I then read the story of another kind of suffering: 6-year-old Strider Wolf, who at the age of 2 was beaten so severely by his mother’s boyfriend that a hole was punched in his stomach and his intestines were broken open. Strider and his younger brother now live (in poverty) with their grandparents, the only adults stable enough to take care of them. Living in rural Maine, they spent a spring and summer in an RV, moving from place to place after getting kicked out of their mobile home for failure to make rental payments on their lot. Strider’s grandparents’ health problems keep them from getting regular work and they struggle with not only financial stability, but creating an emotionally stable environment for the boys.
Bearing witness to suffering like this is difficult, but necessary. How could I begrudge some cheap meat to Strider and his brother? And yet, I know where it comes from. Reading these pieces, however, will lead to despair if it’s not done within the context of cultivating compassion and not followed up with self-care. Last night, feeling heavy with what I’d seen and read, I decided to turn to tarot, not to make the suffering go away, but to affirm what I was feeling.
When I am in pain, the most helpful thing to do with tarot cards is to not ask them a question. When we ask questions, we want answers–we want certainty. But I didn’t need any answers, I just wanted confirmation of what I was feeling. So I pulled out my small Thoth deck and asked, “Can you please just mirror what I’m feeling back to me?” I then laid the cards out in a cross formation (I did a Celtic cross, but I have also done a full-on Latin cross for this exercise.)

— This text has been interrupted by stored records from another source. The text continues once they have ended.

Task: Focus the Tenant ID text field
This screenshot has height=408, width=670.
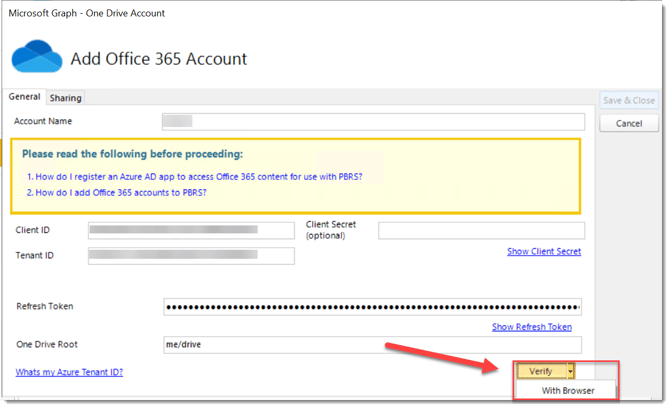Action: (191, 256)
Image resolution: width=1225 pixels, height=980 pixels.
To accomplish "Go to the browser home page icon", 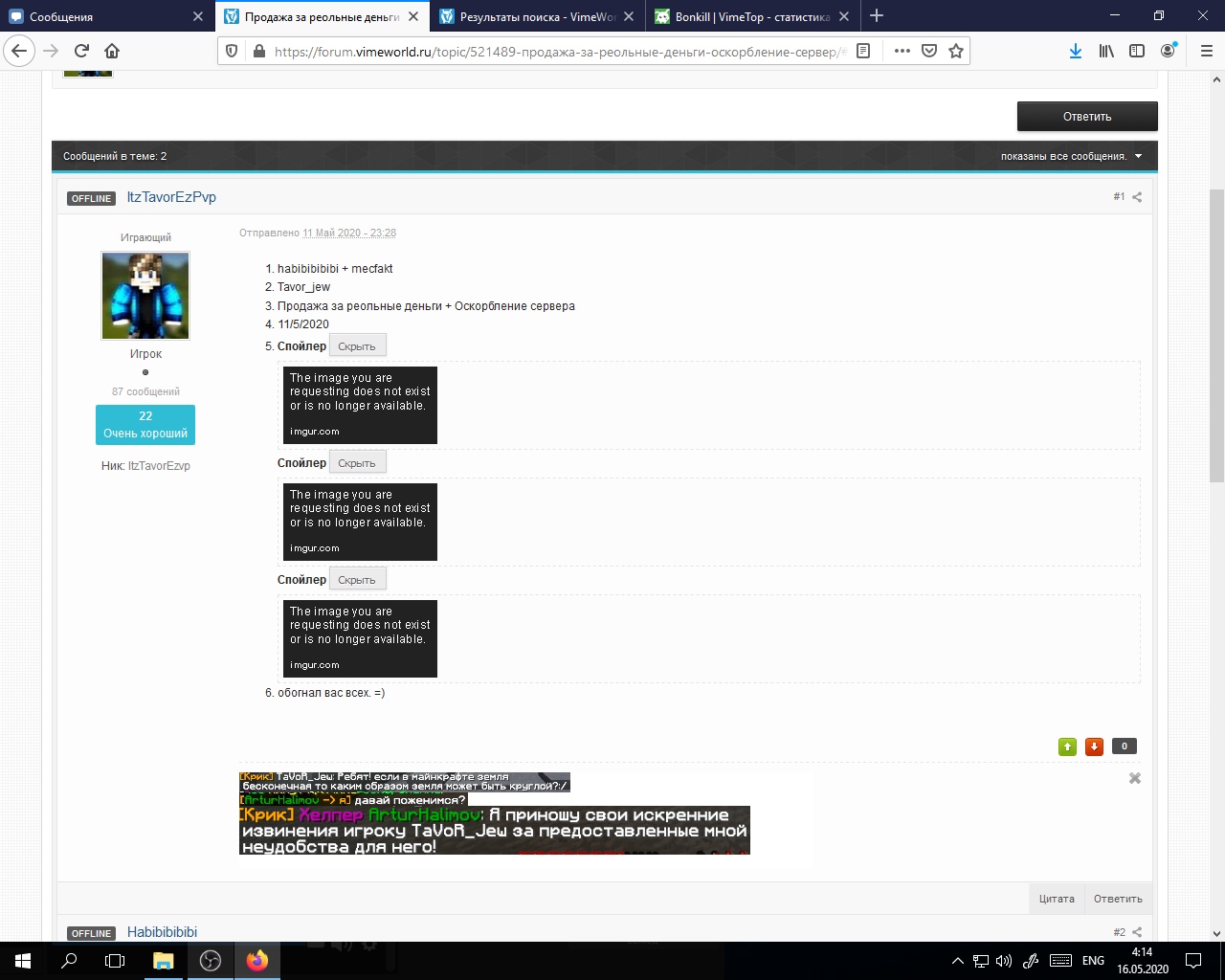I will click(112, 51).
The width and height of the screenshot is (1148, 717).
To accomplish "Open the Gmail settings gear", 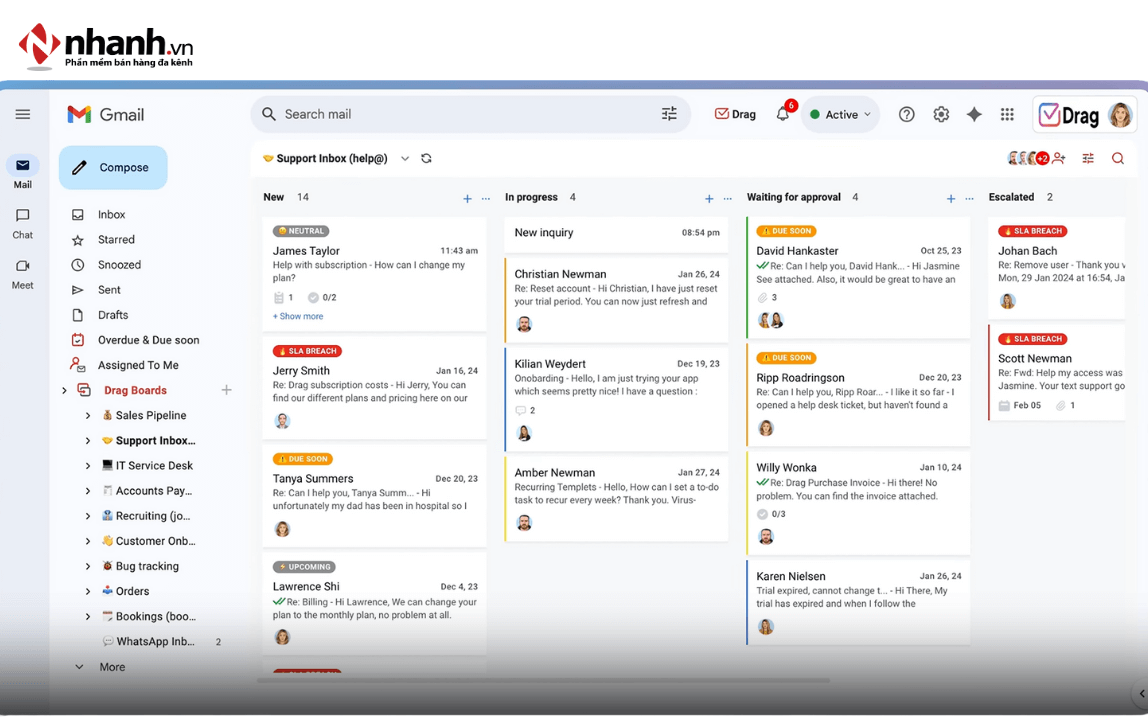I will click(x=941, y=114).
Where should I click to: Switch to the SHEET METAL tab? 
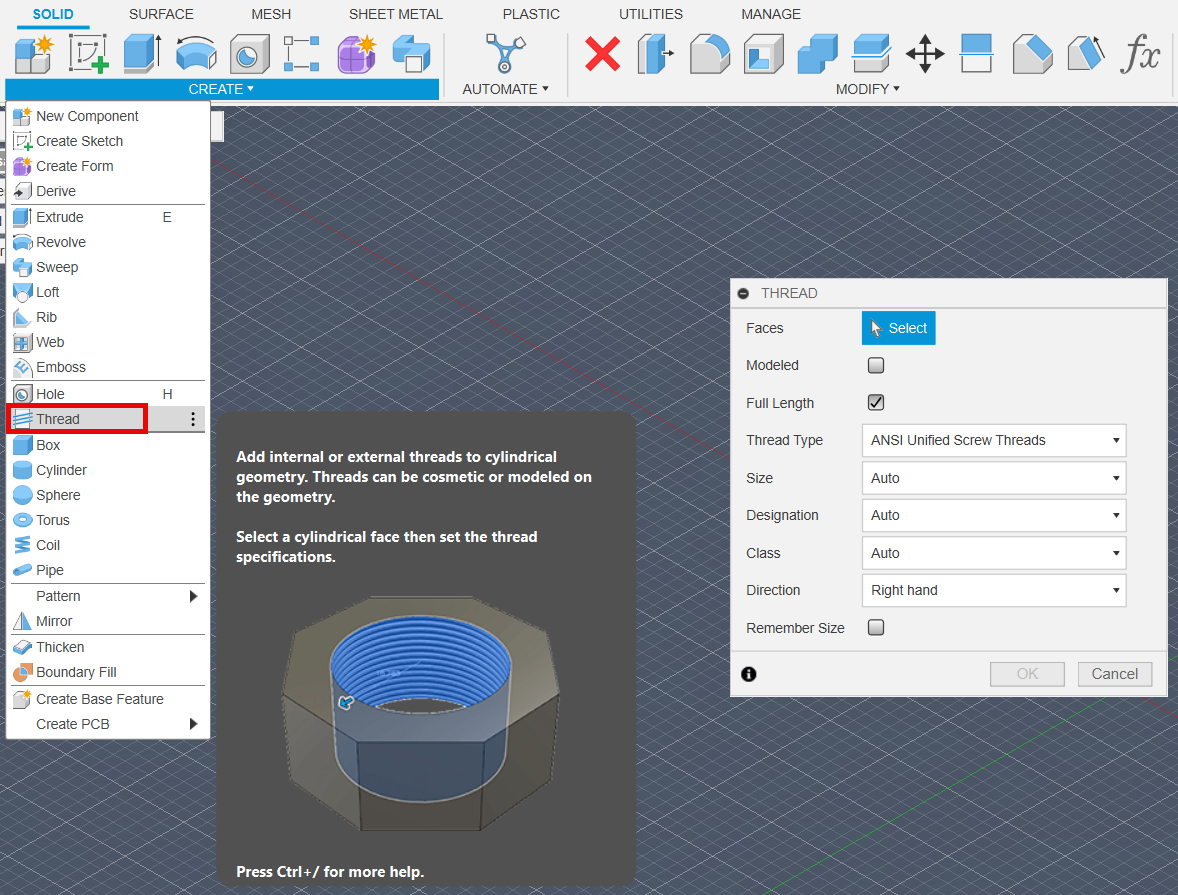click(395, 14)
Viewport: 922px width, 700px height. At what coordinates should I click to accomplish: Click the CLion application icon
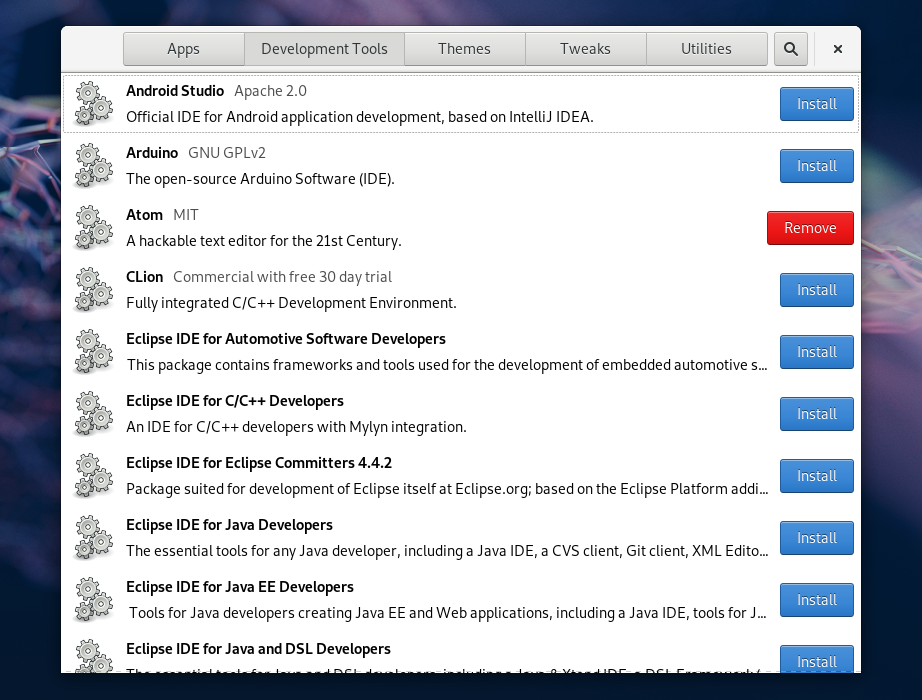pos(93,289)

This is what I got: the Empress, surrounded by Justice/Adjustment, The Knight of Cups, the 3 of Wands (“Virtue”) and the 5 of Disks (“Worry.”) I wrote in my journal:
Seeking justice, supported by virtue, worried, saddened, a questing heart, a grounded healer.
An earthy center surrounded by the four elements on all sides. The Empress is an expression of my desire to heal and my capacity to feel compassion. She looks forward to the Knight of Cups, whose heart seeks after ideals based in love. She is supported in all that she does by a strong sense of goodness and virtue–not ethical perfection, but the desire of trying to figure out what is right in every moment. Above her is the ideal she seeks for: justice, the righting of wrongs. Behind her, compelling her actions, are the worries and sorrows of the world.
I have not done this mirroring exercise many times, but when I do, it always turns out to be a potent method of self-love and self-care. It’s not that the cards are somehow sentient and tell me things about myself that I don’t know. Rather, the images and words on the cards give me a space to remind myself of my own good qualities, the validity of my struggles, and the fact that I feel pain when seeing the suffering of others is a positive quality. That being said, it seems like the art of the Thoth deck is most conducive of this result for me and I’ve never entrusted this exercise to any other deck.
Tarot always functions as a mirror, but I think sometimes we can see more clearly when we do not expect anything of the deck apart from simple recognition. No answers, no certainty, no advice; just confirmation and a sense that your feelings are valid. I’ve never seen this method written about anywhere else, but I doubt I’m alone in practicing it. Has anyone else tried?